Dulu, TELE bernama PT Tiphone Mobile Indonesia Tbk. Perusahaan fokus pada penjualan voucher pulsa.
Saham TELE sempat menjadi salah satu pilihan favorit investor. Perusahaan milik Hengky Setiawan ini, bahkan sempat mencatat pendapatan hingga Rp27,91 triliun pada 2017, dengan laba bersih Rp418,16 miliar.
PT Telkom Indonesia Tbk (TLKM) juga sempat memiliki 24% saham, karena pada saat itu TELE memiliki hak ekslusif untuk mendistribusikan voucher Telkomsel.
Semua berubah mulai 2020. TELE dinyatakan pailit karena mengalami gagal bayar atas kewajiban senilai Rp3,2 triliun.
Sejak saat itu, TELE merestrukturisasi struktur perusahaan dan berganti nama menjadi seperti saat ini. Entitas usaha yang tak lagi menguntungkan dilepas.
TELE menyisakan bisnis distribusi voucher Telkomsel. Perusahaan kemudian juga ditunjuk sebagai mitra PLN sebagai distributor tunggal terkait dengan kerja sama penjualan token listrik.
Namun, restrukturisasi itu belum membuahkan hasil. Sudah tidak ada lagi pendapatan hingga puluhan triliun.
Per September 2024, pendapatan TELE turun 20% secara tahunan ke level Rp1,86 triliun. Sementara, kerugian membengkak 153,19% menjadi Rp37,34 miliar.
Kemudian, ada juga PT Distribusi Voucher Nusantara Tbk (DIVA), yang juga bergerak di sektor sejenis.
Pendapatan emiten Grup Kresna itu naik 12,96% secara tahunan menjadi Rp3,21 triliun per September 2024. Meski naik, kerugian DIVA tercatat Rp222,77 miliar meski angka ini turun 70,79% secara tahunan.
Bendera Putih
Ekonom & Praktisi Pasar Modal Hans Kwee meragukan manuver Bukalapak untuk menghentikan penjualan produk fisik mampu memperbaiki kinerja keuangan.
Tidak menutup kemungkinan, Bukalapak justru hanya akan mengulang strategi yang sama, bakar uang, yang pada akhirnya membuat perusahaan menanggung kerugian yang besar.
"Kalau hanya voucher, ini tidak hanya dilayani oleh marketplace, tapi bank, kemudian fintech juga sudah bisa melakukan semua itu. Artinya, akan ada persaingan yang ketat yang harus dihadapi Bukalapak," jelas Hans.

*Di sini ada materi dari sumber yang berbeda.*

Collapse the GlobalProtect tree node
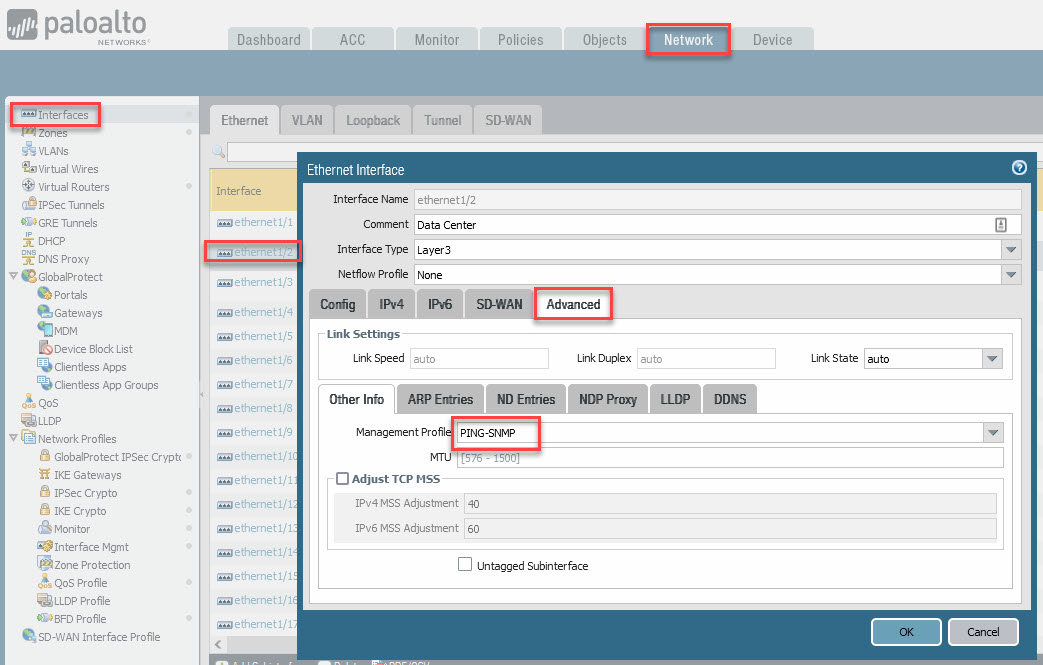This screenshot has height=665, width=1043. (x=13, y=277)
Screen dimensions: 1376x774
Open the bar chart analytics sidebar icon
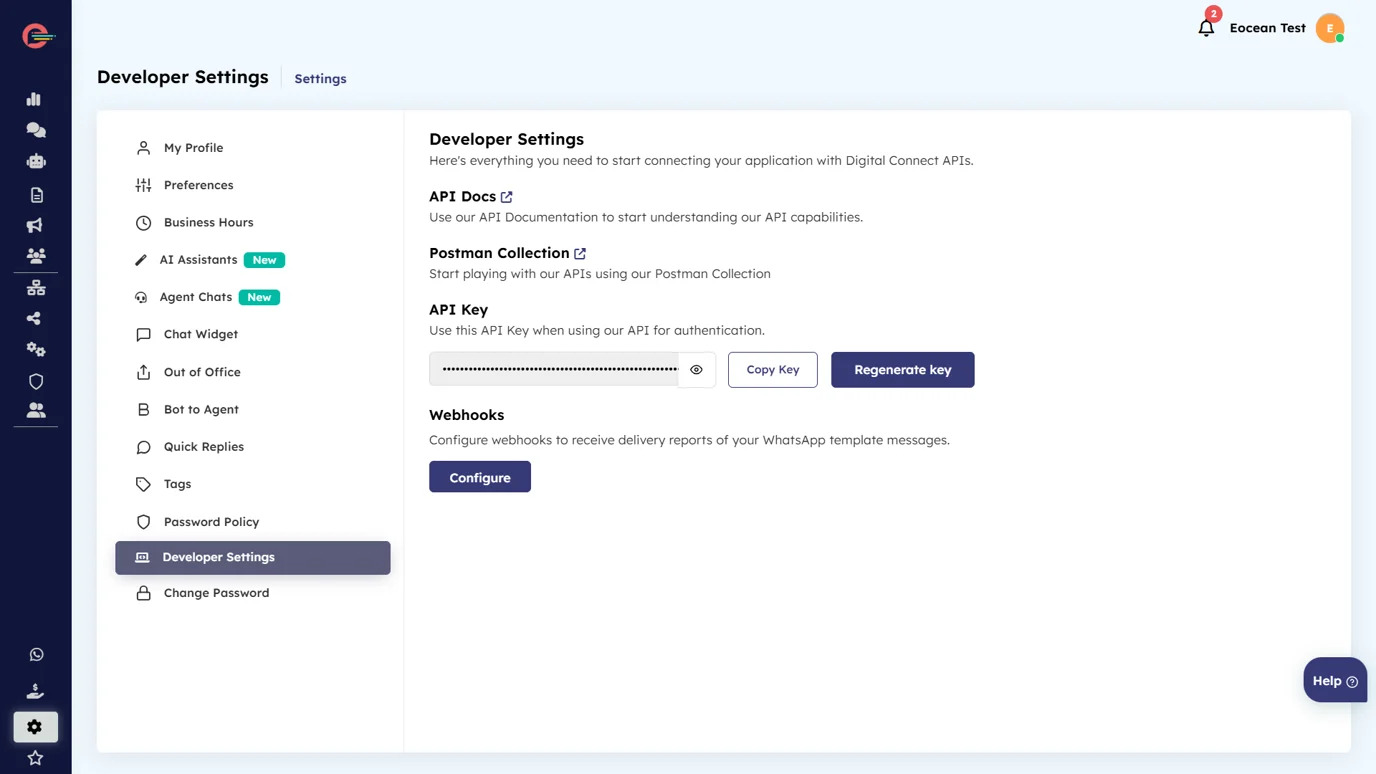(x=35, y=99)
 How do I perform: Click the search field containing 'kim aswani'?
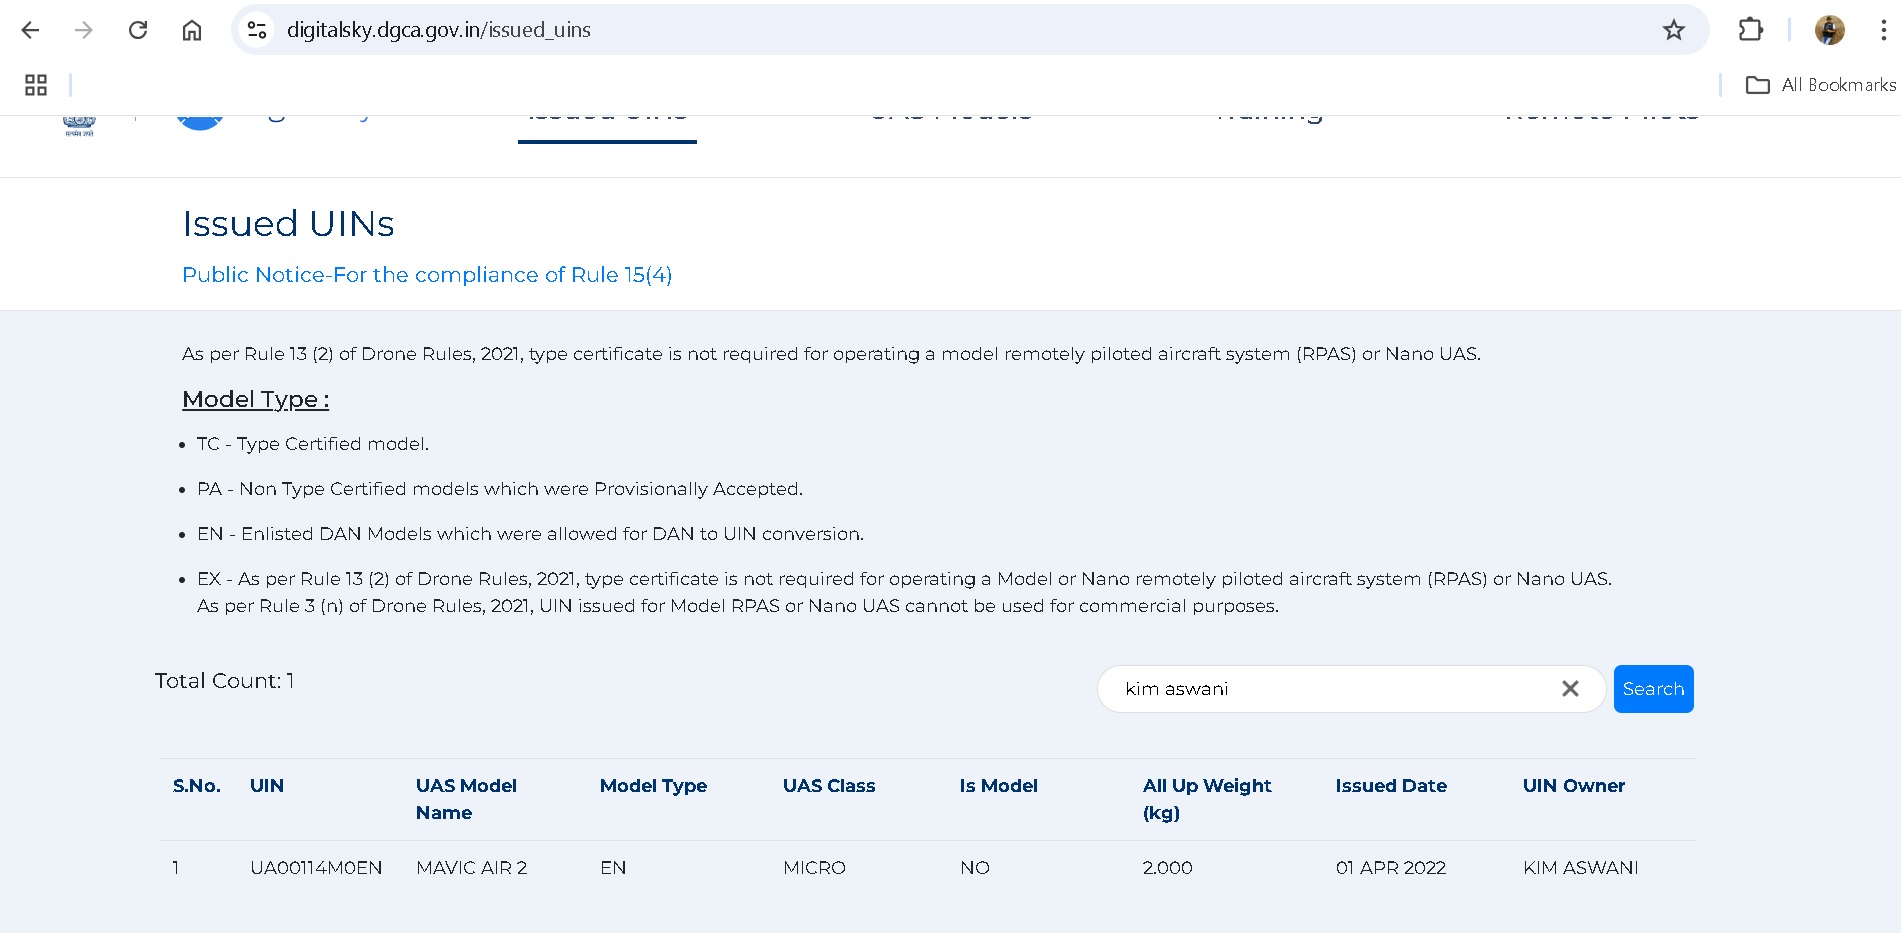(1330, 689)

Jika Bukalapak memang hanya fokus ke sektor tersebut, maka butuh promosi yang masif untuk menarik orang memakai aplikasi platform yang disediakan Bukalapak.
"Question mark atas strategi tersebut, apakah Bukalapak bisa memperbaiki kinerjanya menjadi keuntungan? Kita juga harus memlihat jika Bukalapak sudah tertinggal jauh dalam marketplace dan kalah dengan TikTok, Tokopedia, hingga Shopee," kata Hans.
"Sehingga, Bukalapak tampaknya memang mengangkat bendera putih. Dengan menyisakan bisnis yang saat ini ada, kita juga tidak yakin Bukalapak mampu bersaing dengan segmen yang dia pilih saat ini.
Justru, lanjut Hans, dengan sisa dana Rp9,8 triliun, Bukalapak bisa melakukan lebih dari strategi tersebut.
Analis Mirae Asset Sekuritas Nafan Aji memiliki pandangan senada. Penggunaan platform digital untuk berbagai macam transaksi memang terus berkembang.
"Hanya saja memang persaingan, dalam penggunaan aplikasi itu tinggi," ujar Nafan.